Я не брала телефон. Он где-то валялся — на полу, в пледе, может, под подушкой. В нём были только уведомления от банков, какие-то спам-письма и, самое страшное, — тишина от того, от кого ты ждёшь хоть что-то.

Я не винила Виктора. Больше не винила. Просто… всё затерлось. Умерло внутри. Погасло.

Я решила выйти.

На веранду. Хотя бы туда. Не из-за солнца. Не из-за свежего воздуха. Просто… стены начали давить.

Тапочки, старый кардиган бабушки, халат поверх пижамы. Волосы — спутанный пучок, лицо — без отражения.

Я села в кресло и взяла чашку, которую бабушка оставила с утра. Чай остыл, но мне было всё равно. Просто держать что-то в руках — уже означало, что ты ещё здесь. Что ты не растворилась.

Небо было странно ясным. Почти безоблачным. Но внутри — глухо и серо.

Я смотрела вдаль. На дорогу. На ветер, качающий ветви деревьев.

И думала: может, так и будет теперь.

Без сцены. Без Варюши.

Без него.

Просто жить. Тихо. Невидимо.

Как будто меня и не было.

Но разве можно забыть того, чья любовь стала домом?

Дверь калитки заскрипела. Я подняла глаза, думая, что это бабушка или, может, Полина вернулась из магазина.

Но нет.

На веранду поднялся он.

Костя.

Тот самый. Мой бывший. Моя ошибка. Мой позор.

Всё тот же ухмыл. Всё тот же пренебрежительный взгляд, как будто перед ним не человек, а мусор на дороге.

— Ну что, Алиса, — протянул, оглядывая меня с ног до головы, — как ты?

Я промолчала. Просто сжала чашку крепче. Ладони вспотели, но не дрогнули.

— Слушай, быстро у нас тут по деревне новости бегают. Я только в магазин зашёл — а мне уже в лицо: «Слыхал, Алиску-то арестовали, за ребёнка чуть не села». Я аж не поверил.

Он фальшиво присвистнул, качая головой, как будто скорбит.

— А потом подумал… да нет, вполне в её духе. Улетела когда-то такая гордая, типа талант. А в итоге что? Съела пыль, как и должна была.

Я всё ещё молчала. Ни одного слова. Только сердце било в горле.

Он хмыкнул и присел на перила, будто был тут хозяином.

— Я же говорил тебе, Алиса. Ты — никому не нужна. Ни с талантом, ни без. Ни красивая, ни умная. Обычная. Серая. Бездарность.

Слова впивались, как ржавые иглы. Не потому, что были правдой. А потому что… я когда-то в них верила.

Он встал. Выпрямился. Плюнул в сторону крыльца.
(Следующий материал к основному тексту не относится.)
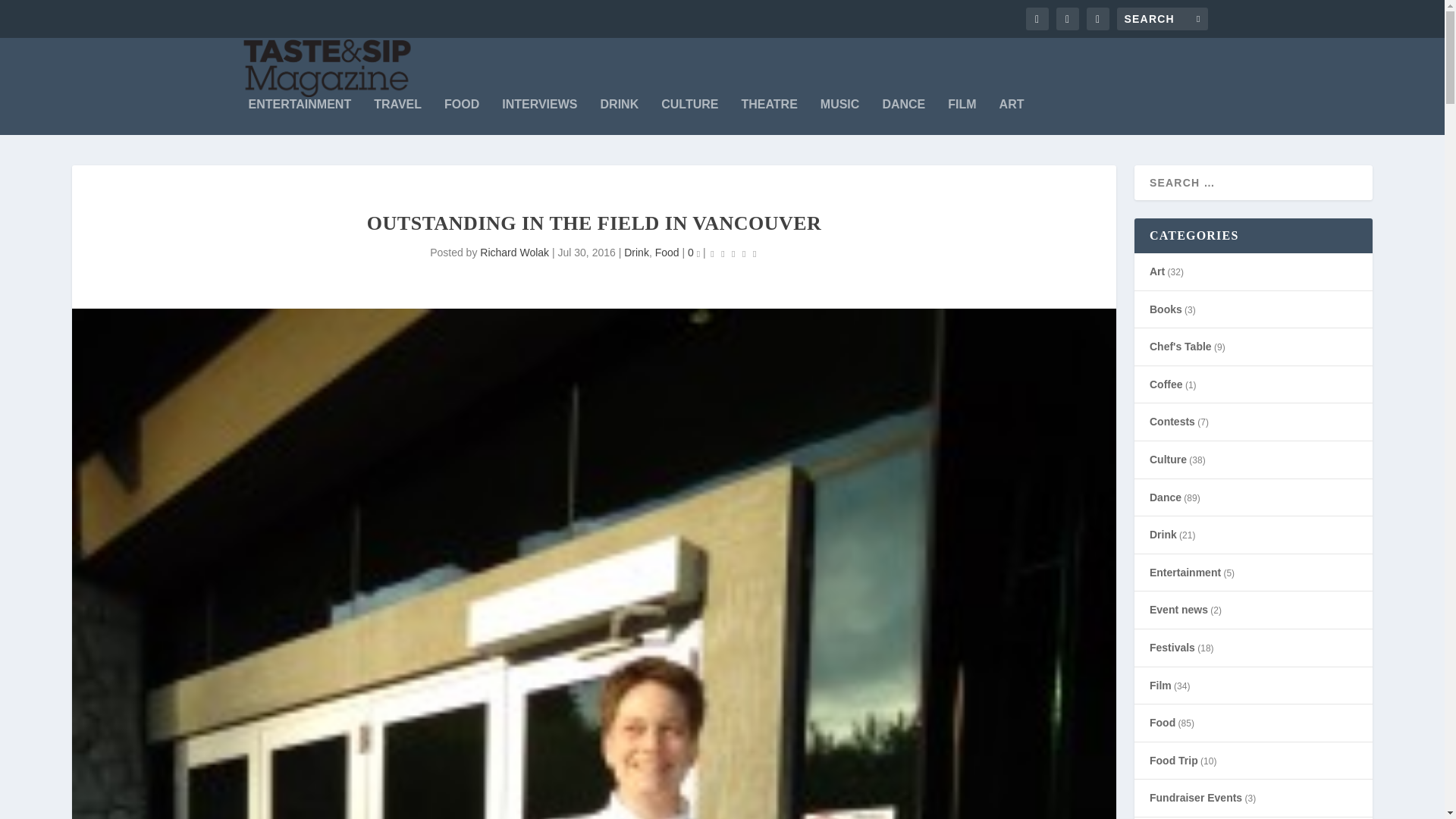
FOOD (461, 116)
Food (667, 252)
DRINK (619, 116)
0 (693, 252)
Search for: (1161, 18)
CULTURE (689, 116)
Posts by Richard Wolak (514, 252)
TRAVEL (398, 116)
Rating: 0.00 (733, 253)
Drink (636, 252)
MUSIC (840, 116)
INTERVIEWS (539, 116)
Richard Wolak (514, 252)
ENTERTAINMENT (300, 116)
THEATRE (768, 116)
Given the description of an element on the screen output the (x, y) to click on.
— Вот и получила. Всё, как заслужила. Сама.

Не успел он договорить.

Не успел сделать этот последний шаг — самый подлый, самый ядовитый. Как вдруг...

— Больно умный, да? —

ХЛОП.

Глухой, тяжёлый удар.

Костя отлетел назад, зашатался, схватившись за лицо.

Я вскочила с места. Всё тело застыло — и только сердце дёрнулось: резко, сильно.

— Ты чё!.. — заорал Костя, уже пошатываясь.

— Заткнись. — Голос.

Знакомый. До боли.

Твёрдый, как гранит.

Тёплый, как дом.

Виктор.

Он стоял прямо перед Костей. Широкоплечий, напряжённый, с лицом, где не осталось ни капли снисходительности.

— Ты кто такой, чтоб так с ней говорить? — продолжил он. — А? Кто?!